### Exercise prompt
Copy the data below, replacing each instance of "Screen dimensions" with "Screen size" and leaving everything else unchanged.

=======

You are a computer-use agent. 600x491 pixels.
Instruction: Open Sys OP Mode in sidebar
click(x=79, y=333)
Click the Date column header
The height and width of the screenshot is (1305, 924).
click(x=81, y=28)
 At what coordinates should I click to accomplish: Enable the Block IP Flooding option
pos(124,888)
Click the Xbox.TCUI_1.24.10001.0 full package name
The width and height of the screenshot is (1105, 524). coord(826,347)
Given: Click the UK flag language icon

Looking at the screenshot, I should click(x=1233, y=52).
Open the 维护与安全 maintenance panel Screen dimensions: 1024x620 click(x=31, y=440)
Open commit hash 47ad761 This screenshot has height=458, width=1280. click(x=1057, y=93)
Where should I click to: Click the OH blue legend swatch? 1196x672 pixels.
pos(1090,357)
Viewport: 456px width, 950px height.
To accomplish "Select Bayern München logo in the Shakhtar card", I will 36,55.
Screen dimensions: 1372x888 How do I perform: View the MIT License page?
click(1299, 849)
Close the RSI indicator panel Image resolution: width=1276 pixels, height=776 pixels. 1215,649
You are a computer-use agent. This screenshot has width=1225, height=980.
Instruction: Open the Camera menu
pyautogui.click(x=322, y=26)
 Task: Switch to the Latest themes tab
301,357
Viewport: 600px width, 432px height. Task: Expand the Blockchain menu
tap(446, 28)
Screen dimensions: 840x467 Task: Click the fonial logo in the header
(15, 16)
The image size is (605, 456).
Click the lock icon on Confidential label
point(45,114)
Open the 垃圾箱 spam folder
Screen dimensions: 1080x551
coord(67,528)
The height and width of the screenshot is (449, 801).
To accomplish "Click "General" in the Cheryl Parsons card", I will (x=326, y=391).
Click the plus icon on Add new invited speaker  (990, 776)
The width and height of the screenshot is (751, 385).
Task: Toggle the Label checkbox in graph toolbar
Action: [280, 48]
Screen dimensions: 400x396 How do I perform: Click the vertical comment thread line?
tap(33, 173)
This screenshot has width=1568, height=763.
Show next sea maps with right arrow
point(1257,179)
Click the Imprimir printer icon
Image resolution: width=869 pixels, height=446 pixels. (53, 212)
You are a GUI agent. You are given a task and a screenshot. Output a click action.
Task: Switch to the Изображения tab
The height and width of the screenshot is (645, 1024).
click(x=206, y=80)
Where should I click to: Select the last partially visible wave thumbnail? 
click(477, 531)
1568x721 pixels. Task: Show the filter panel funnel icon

=======

### Correct answer
You are a computer-use agent. 600x491 pixels.
Instruction: Open Sys OP Mode in sidebar
click(x=79, y=333)
Click the Date column header
The height and width of the screenshot is (1305, 924).
click(x=81, y=28)
 At what coordinates should I click to accomplish: Enable the Block IP Flooding option
pos(124,888)
Click the Xbox.TCUI_1.24.10001.0 full package name
The width and height of the screenshot is (1105, 524). coord(826,347)
Given: Click the UK flag language icon

Looking at the screenshot, I should click(x=1233, y=52).
Open the 维护与安全 maintenance panel Screen size: 1024x620 click(x=31, y=440)
Open commit hash 47ad761 This screenshot has height=458, width=1280. click(x=1057, y=93)
Where should I click to: Click the OH blue legend swatch? 1196x672 pixels.
pos(1090,357)
Viewport: 456px width, 950px height.
To accomplish "Select Bayern München logo in the Shakhtar card", I will 36,55.
Screen size: 1372x888 How do I perform: View the MIT License page?
click(1299, 849)
Close the RSI indicator panel Image resolution: width=1276 pixels, height=776 pixels. 1215,649
You are a computer-use agent. This screenshot has width=1225, height=980.
Instruction: Open the Camera menu
pyautogui.click(x=322, y=26)
 Task: Switch to the Latest themes tab
301,357
Viewport: 600px width, 432px height. Task: Expand the Blockchain menu
tap(446, 28)
Screen size: 840x467 Task: Click the fonial logo in the header
(15, 16)
The image size is (605, 456).
Click the lock icon on Confidential label
point(45,114)
Open the 垃圾箱 spam folder
Screen size: 1080x551
coord(67,528)
The height and width of the screenshot is (449, 801).
To accomplish "Click "General" in the Cheryl Parsons card", I will (x=326, y=391).
Click the plus icon on Add new invited speaker  (990, 776)
The width and height of the screenshot is (751, 385).
Task: Toggle the Label checkbox in graph toolbar
Action: [280, 48]
Screen size: 400x396 How do I perform: Click the vertical comment thread line?
tap(33, 173)
This screenshot has width=1568, height=763.
Show next sea maps with right arrow
point(1257,179)
Click the Imprimir printer icon
Image resolution: width=869 pixels, height=446 pixels. (53, 212)
You are a GUI agent. You are given a task and a screenshot. Output a click action.
Task: Switch to the Изображения tab
The height and width of the screenshot is (645, 1024).
click(x=206, y=80)
Where should I click to: Select the last partially visible wave thumbnail? 
click(477, 531)
1568x721 pixels. Task: Show the filter panel funnel icon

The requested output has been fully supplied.